Restoring the River: Launch and Objectives
India’s first Prime Minister, Jawaharlal Nehru, eloquently expressed that Ganga represents the country’s rich and memorable past, continuously flowing into the present and towards the ocean of the future. The National Mission for Clean Ganga (Namami Gange) (NMCG) fully funded by the Union Government of India, launched in June 2014 with a budget of Rs. 20,000 crores, is a comprehensive programme aimed at reducing pollution, conserving, and rejuvenating the river. It includes short, medium, and long-term plans for sewage treatment plant upgrades, pollution reduction measures, research, and restoration efforts. It is one step towards ensuring the long-term viability of this revered river, which has enormous cultural, spiritual, and ecological significance in India.
Promises of the Restoration Project
The Namami Gange programme is carried out through eight strategic sectors.
1. Sewage Treatment Plants (STPs): STPs play an important role in reducing toxic effluent discharge from human settlements and industries. Wastewater treatment offers not only environmental and health benefits, but also economic advantages through its potential for reuse in various sectors. The by-products derived from the treatment process, such as nutrients and biogas, can be utilised in agriculture and energy generation, providing additional revenue streams. These revenues can help offset the operational and maintenance costs of water utilities, making wastewater treatment a financially viable option.
2. River-Front Development projects aim to create public spaces along the riverfront, allowing people to appreciate the river and its surroundings.
3. Industrial Effluent Monitoring: Inspections of Grossly Polluting Industries are conducted on a regular basis to ensure compliance with environmental standards and to prevent pollution from industries.
4. Ganga Gram: This sector works to improve sanitation and reduce open defecation by constructing toilets in over 1600 Gram Panchayats along the river.
5. River Surface Cleaning: This sector aims to address the issue of river pollution caused by solid waste and debris by focusing on priority locations for debris collection and cleaning.
6. Biodiversity Conservation: This sector focuses on restoring endangered biodiversity in the Ganga River, including aquatic and terrestrial species conservation.
7. Afforestation: Forestry interventions are carried out in order to increase forest productivity and restore riparian areas, thereby contributing to the conservation of the Ganga river ecosystem.
8. Public Awareness: This sector aims to raise awareness and promote responsible actions for the rejuvenation and conservation of the Ganga river through workshops, campaigns, media outreach, and community participation.
Evaluating the Efforts to Restore the Ganga River
Despite significant efforts and numerous ongoing projects, the ambitious goal of restoring the Ganga river by 2020 was not entirely met. The current situation is a result of a number of issues, including underutilization of funds, delays in project implementation and the slow progress of sewage infrastructure projects.
One of the most significant challenges has been the slow progress of sewage infrastructure projects.
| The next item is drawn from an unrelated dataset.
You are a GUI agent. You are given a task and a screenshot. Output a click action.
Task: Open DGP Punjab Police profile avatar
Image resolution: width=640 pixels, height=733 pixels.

Although 66 projects have been approved since May 2015, only six have been completed, with the majority still being pending. Out of all projects that received approvals in 2017, less than 50% show more than 50% progress even if we consider the delays caused due to covid, again, dishonouring deadlines. Moreover, 28 projects are still in the tendering stage, delaying their implementation even further. Institutional development has also been hampered, with nine new projects totaling Rs 773.9 crore planned but no funds allocated despite the release of Rs 21.12 crore. Similarly, funds allocated for other sectors’ improvements have not been fully utilised, resulting in idle funds.
Acknowledging the shortcomings on every front of NMCG, the deadline for achieving the aforementioned goals was extended till 2026. The second phase of the program focuses on efficient utilisation of funds, hastening the tendering process and regular assessments to form a clearer idea on the progress and making improvements as we go by. This requires coordinated efforts from numerous stakeholders, including local communities, non profit organisations and government establishments.
The government has implemented 409 projects in the second phase at an estimated cost of Rs. 32,912.40 Crore. These initiatives aim to build sewage infrastructure because the main source of river pollution is untreated domestic and industrial wastewater. Out of the total projects started, 232 have been completed and are presently operational, with the remaining projects being in various stages of development. The creation of sewage infrastructure makes up the majority of the projects, with 177 sewerage projects costing Rs. 26,673.06 Crore. This includes installing a 5,213.49 KM sewerage network and renovating and expanding the 5,269.87 MLD capacity of sewage treatment plants (STPs).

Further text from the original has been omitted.